Solomou Georgios, Finch Alina, Asghar Asim, Bardella Chiara
Institute of Cancer and Genomic Sciences, College of Medical and Dental Sciences, University of Birmingham, Birmingham, B15 2TT, UK.
Division of Academic Neurosurgery, Department of Clinical Neurosciences, University of Cambridge, Cambridge CB2 0QQ, UK.
Cancers (Basel). 2023 May 23;15(11):2883. doi: 10.3390/cancers15112883.
Altered metabolism is a common feature of many cancers and, in some cases, is a consequence of mutation in metabolic genes, such as the ones involved in the TCA cycle. Isocitrate dehydrogenase () is mutated in many gliomas and other cancers. Physiologically, IDH converts isocitrate to α-ketoglutarate (α-KG), but when mutated, IDH reduces α-KG to D2-hydroxyglutarate (D2-HG). D2-HG accumulates at elevated levels in IDH mutant tumours, and in the last decade, a massive effort has been made to develop small inhibitors targeting mutant IDH. In this review, we summarise the current knowledge about the cellular and molecular consequences of IDH mutations and the therapeutic approaches developed to target IDH mutant tumours, focusing on gliomas.
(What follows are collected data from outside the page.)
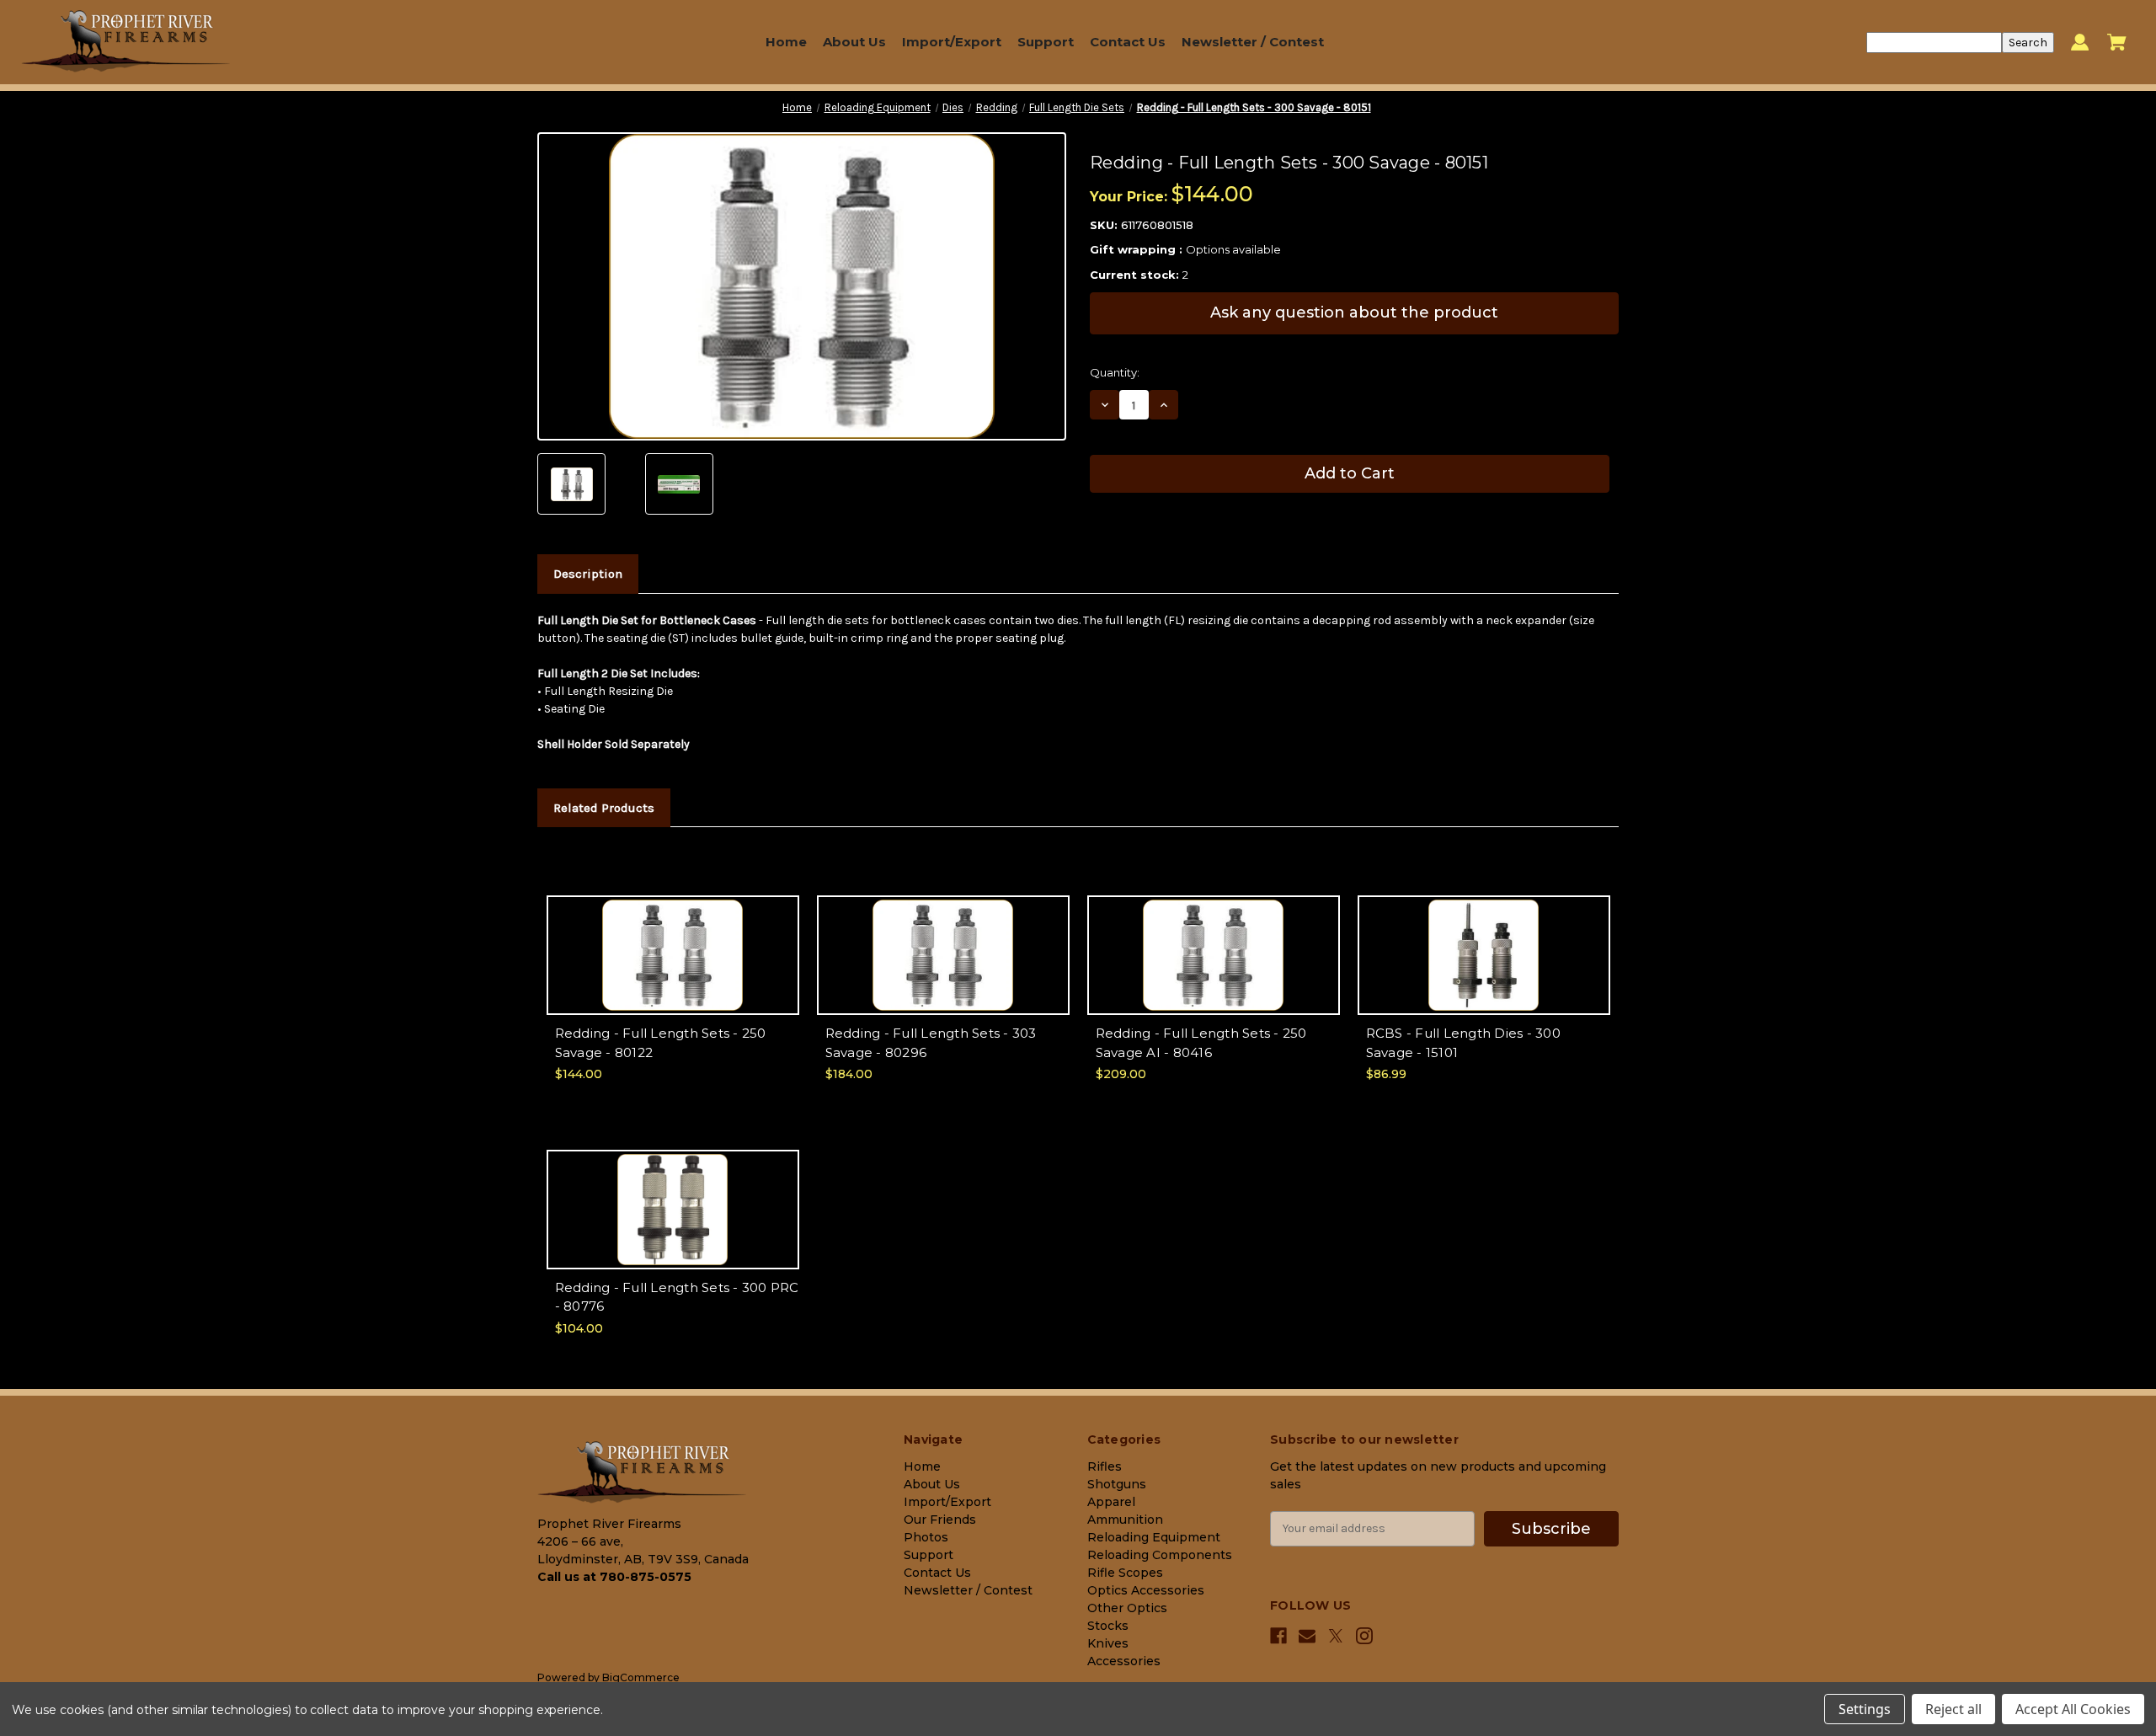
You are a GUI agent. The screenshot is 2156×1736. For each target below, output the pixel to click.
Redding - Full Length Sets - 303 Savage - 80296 (931, 1042)
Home (786, 42)
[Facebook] (1278, 1636)
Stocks (1108, 1625)
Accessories (1124, 1661)
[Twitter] (1335, 1636)
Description (587, 573)
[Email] (1307, 1636)
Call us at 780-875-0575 (614, 1576)
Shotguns (1116, 1484)
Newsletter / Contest (1253, 42)
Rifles (1104, 1466)
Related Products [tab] (603, 807)
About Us (854, 42)
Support (1045, 42)
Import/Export (951, 42)
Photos (926, 1537)
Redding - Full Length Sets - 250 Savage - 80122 (660, 1042)
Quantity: (1114, 372)
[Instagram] (1364, 1636)
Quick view (672, 940)
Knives (1108, 1643)
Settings (1864, 1709)
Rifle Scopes (1125, 1572)
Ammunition (1125, 1519)
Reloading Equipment (1153, 1537)
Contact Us (1128, 42)
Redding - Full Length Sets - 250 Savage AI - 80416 (1201, 1042)
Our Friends (940, 1519)
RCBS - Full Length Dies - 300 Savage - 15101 (1463, 1042)
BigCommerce (641, 1677)
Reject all (1953, 1709)
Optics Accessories (1145, 1590)
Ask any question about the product (1354, 312)
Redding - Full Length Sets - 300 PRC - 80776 (677, 1297)
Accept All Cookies (2073, 1709)
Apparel (1111, 1501)
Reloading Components (1159, 1554)
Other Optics (1127, 1608)
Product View (673, 970)
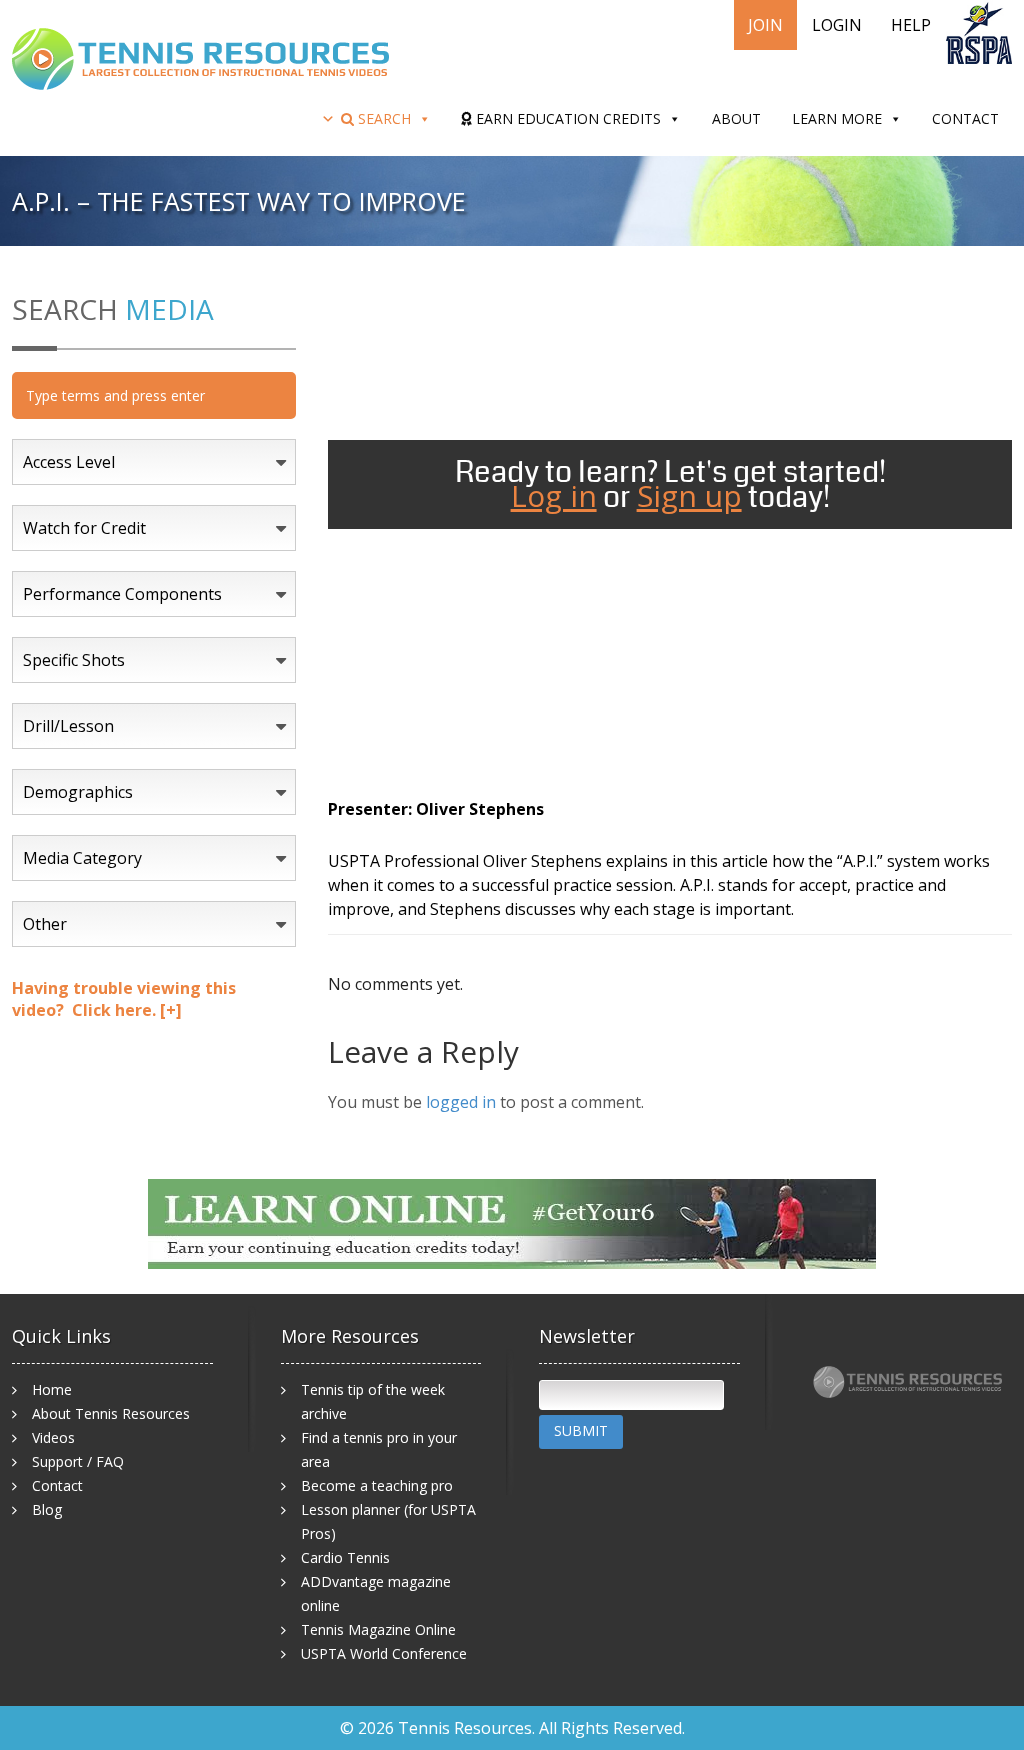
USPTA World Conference (384, 1653)
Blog (47, 1509)
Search (382, 118)
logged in (461, 1102)
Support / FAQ (78, 1461)
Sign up (689, 495)
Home (52, 1389)
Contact (965, 118)
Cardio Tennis (345, 1557)
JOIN (765, 25)
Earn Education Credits (566, 118)
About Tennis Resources (111, 1413)
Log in (554, 495)
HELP (911, 25)
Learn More (837, 118)
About (736, 118)
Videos (53, 1437)
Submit (581, 1430)
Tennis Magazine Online (378, 1629)
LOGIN (837, 25)
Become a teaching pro (377, 1485)
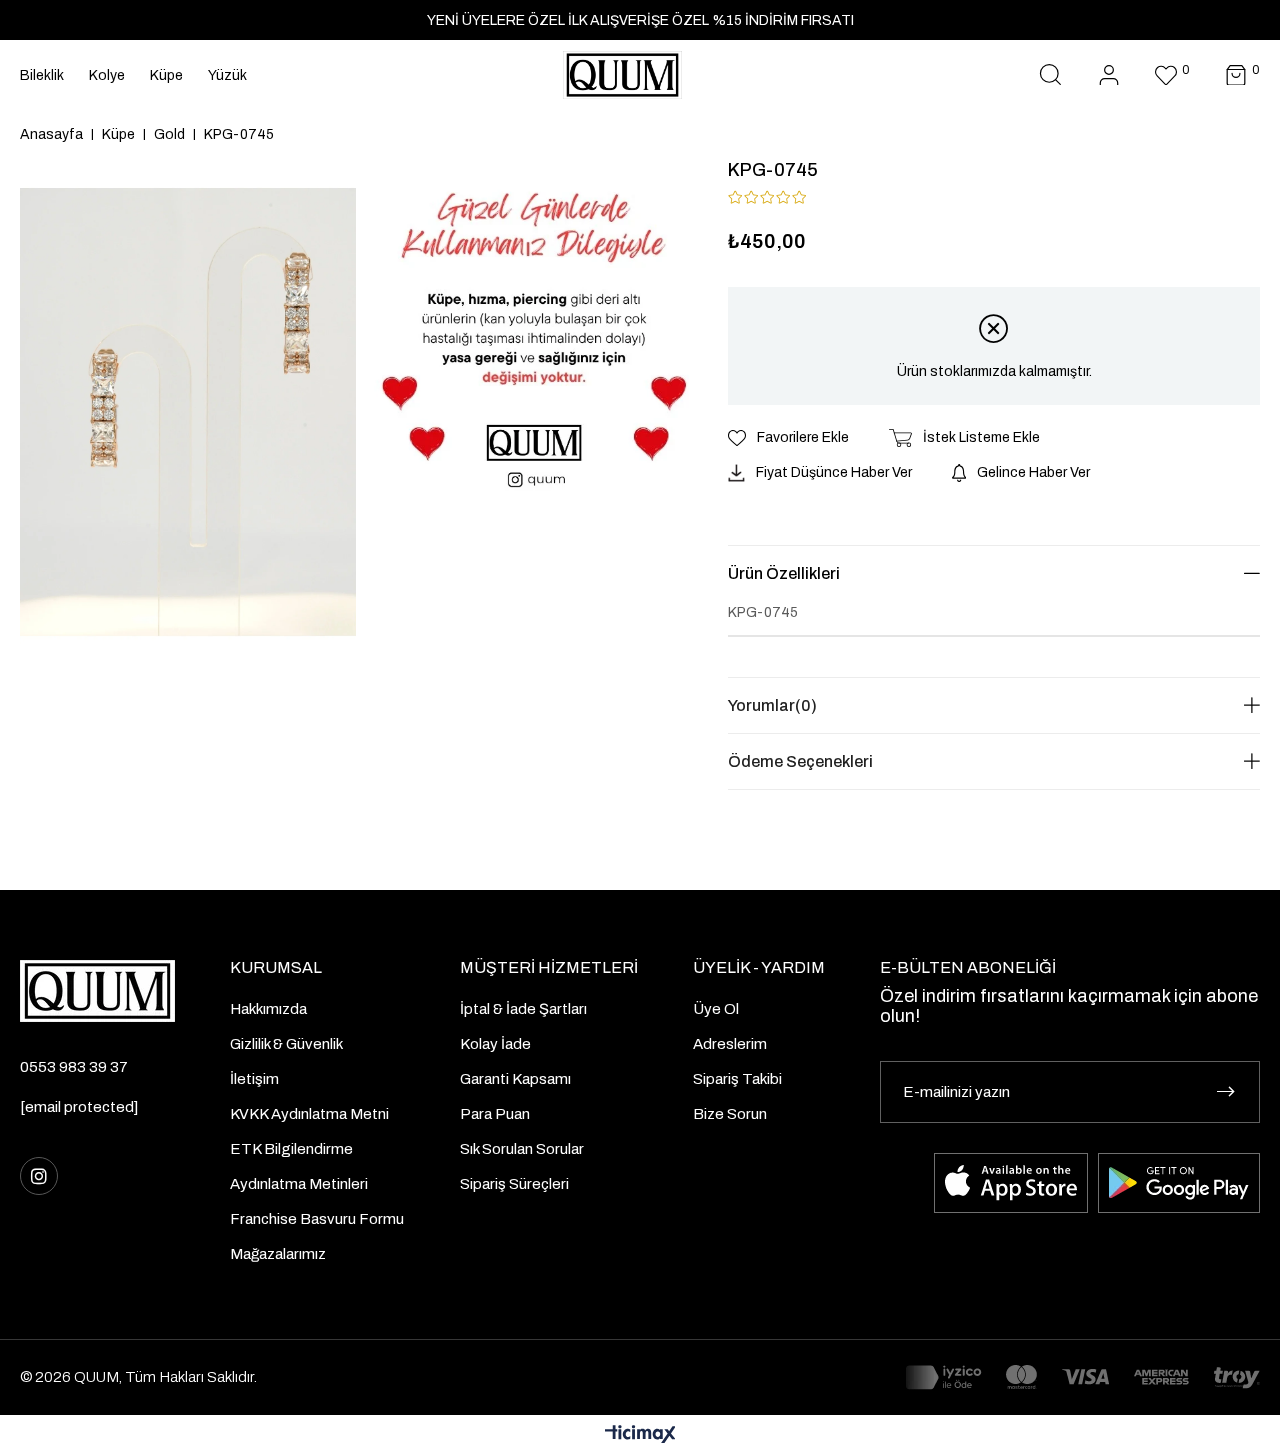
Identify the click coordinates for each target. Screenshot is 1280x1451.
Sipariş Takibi (737, 1079)
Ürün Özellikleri (784, 573)
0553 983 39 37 (74, 1067)
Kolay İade (495, 1044)
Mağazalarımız (278, 1254)
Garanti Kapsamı (515, 1079)
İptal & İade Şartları (523, 1009)
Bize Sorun (730, 1114)
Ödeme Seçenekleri (800, 761)
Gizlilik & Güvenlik (286, 1044)
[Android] (1179, 1183)
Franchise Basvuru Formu (317, 1219)
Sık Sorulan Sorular (522, 1149)
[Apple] (1011, 1183)
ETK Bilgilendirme (291, 1149)
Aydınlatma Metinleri (299, 1184)
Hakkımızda (268, 1009)
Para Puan (495, 1114)
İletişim (254, 1079)
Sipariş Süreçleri (514, 1184)
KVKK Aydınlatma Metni (309, 1114)
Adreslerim (730, 1044)
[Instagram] (39, 1176)
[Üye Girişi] (1109, 75)
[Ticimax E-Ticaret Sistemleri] (640, 1435)
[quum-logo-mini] (97, 991)
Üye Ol (716, 1009)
代谢改变是许多癌症的共同特征,在某些情况下,是代谢基因(如参与三羧酸循环的基因)突变的结果。异柠檬酸脱氢酶(IDH)在许多胶质瘤和其他癌症中发生突变。生理上,IDH将异柠檬酸转化为α-酮戊二酸(α-KG),但发生突变时,IDH会将α-KG还原为D-2-羟基戊二酸(D2-HG)。D2-HG在IDH突变肿瘤中积累至较高水平,在过去十年中,人们付出了巨大努力来开发靶向突变IDH的小分子抑制剂。在本综述中,我们总结了目前关于IDH突变的细胞和分子后果以及针对IDH突变肿瘤所开发的治疗方法的知识,重点关注胶质瘤。